Regional Tune-Ups and Rule Book Blues

Since the last Majors race in the Pacific Northwest, we've run two more weekends in the San Francisco regional series at the iconic tracks of Laguna Seca and Sears Point aka Sonoma Raceway.  It is rumored that Sears Point will be hosting the 2018 Runoffs, so it was a great chance to see where we stand two years in advance.  We've not run here in four years and never with our current car.  Normally we've been in Portland on the 4th of July weekend, but since we'd already wrapped up the Western Conference title it was a great chance to come back to Sonoma.

Our Laguna weekend went smoothly and we cruised to a pair of poles and wins.  Then, shortly thereafter, a bomb shell was dropped on our engine development program as the Club Racing Board of the SCCA ruled that we were going to be held to the engine specifications of FIA Appendix J, Article 259 instead of a specific line reference to the engine specification in their own rule book known as the General Competition Rules or simply the GCR.  We have appealed this change in interpretation and are hopeful for a reversal.  In the meantime, we are scrambling to get one of our engines changed back to stock configuration so we can go either way depending on the final ruling.  This doesn't seem quite fair given the Runoffs are less than 90 days away.  Check out the dyno runs on the motor below.

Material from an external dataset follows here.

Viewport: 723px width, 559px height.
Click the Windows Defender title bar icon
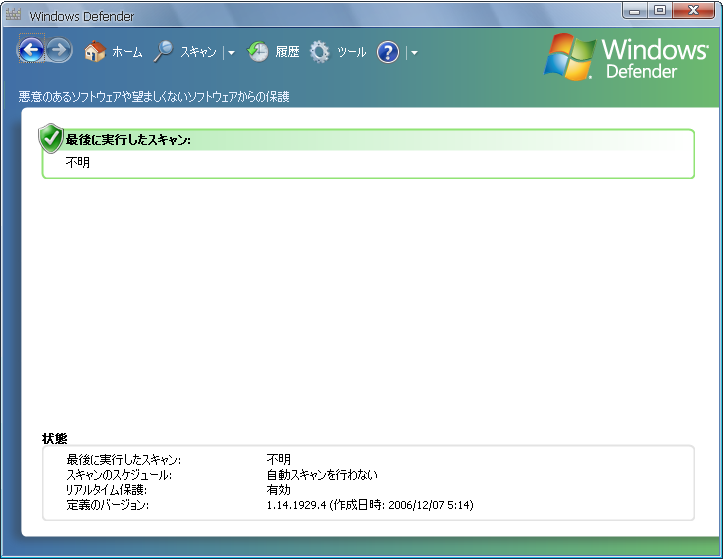pyautogui.click(x=14, y=16)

This change, if not overturned, will definitely hurt our horsepower output as well as narrow our power band going forward.  So the event at Sonoma took on more meaning as it may be the last time we were going to be able to run this engine set-up.  Needless to say, I was really looking forward to getting on track.   We typically test on used tires from the prior event and switch to new sticker tires in the first qualifying effort.  Then we run them for the rest of the weekend--a total of 4 sessions with two qualifying outings and two races (approximately 2 hours of track time).

One of the highlights of the weekend is going out on sticker tires and then finding their limit in short order in the first qualifying session.  Ideally, all of this happens in a controlled manner that minimizes each successive lap time and damage to the tires that would impact the rest of the weekend.  When you do it right it is quite rewarding.  The fastest we went in practice on the used tires was 1:29.5 and the all-time track record was 1:27.106, done coincidently 4 years ago by Lee Alexander in a DSR Stohr WF-1.  I remember him passing me by like I was standing still in my old Norma.  So we needed to pick up 2.4 seconds to challenge for this all-time track record.  Watch to see what happens.

So, in the end, we came up short by 7/10s of a second but still put on an impressive performance making it the 2nd fastest lap ever run and a new P1 record.  We developed a fuel delivery problem in the first race but still finished first on an oiled-down track.  We started from the back in race 2 after missing qualifying due to the time needed to diagnose the problem and get the car fixed.  No problem, though, as we cruised from last to first in the first lap and drove away from the field.